The only exception where defaults must be pessimistic are the settings menus
themselves. For instance, a button that increases font size must be large
enough for anyone to see; a button that changes language cannot be only
labelled with the text of a foreign language.

------
SimonPStevens
Question for all the people claiming basic accessibility is low effort...

Following your low effort implementations of basic accessibility have you
actually tested your website/app with a screen reader or other accessibility
tool? Or have you just used some semantic markup, scattered a few aria tags
and called it a day?

I have worked on a mobile phone app where the client dictated certain
accessibility requirements up front. I can tell you right now if you aren't
testing in a screenreader then you haven't achieved basic accessibility. And
from my experience, once you start testing with a screenreader you will
quickly discover that all those assumptions you have about "all you've got to
do is add a few alt tags, pick sensible font colours and use semantic
structure" fly right out the window.

Every single app screen we did had an additional test pass by a tester who
would use the screen via accessibility tools. The app as a whole had several
accessibility test passes during the dev cycle. Both of these test stages
would always throw up new bugs that would often require significant rework to
get working right with the accessibility tools.

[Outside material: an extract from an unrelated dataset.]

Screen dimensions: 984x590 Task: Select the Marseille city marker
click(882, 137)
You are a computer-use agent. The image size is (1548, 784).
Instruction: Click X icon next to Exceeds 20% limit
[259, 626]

I'll grant that my experience here is in mobile apps, and I accept that the
available accessibility tools for mobile are limited and perhaps that was part
of our challenge. And maybe the ecosystem is more mature for websites and
desktop apps. So this is a genuine question for those claiming it's low
effort. Have you actually tested it?

If you haven't actually tested it, perhaps your websites/apps are part of the
problem, you just don't know it.

I personally think developing for accessibility is a good thing, and I always
do it when I can. I try to follow best practises for accessibility even if the
current project owners don't mandate it. But at some point you can't just
follow best practise and hope it works, you've got to commit to testing it,
and then commit to raising bugs against it, and triaging them through the bug
process, and at some point you'll be at a standup 2 days before a release with
10 bugs on the board, 6 of them accessibility bugs, and only time to fix 4.
Guess which ones are going to make it into the release.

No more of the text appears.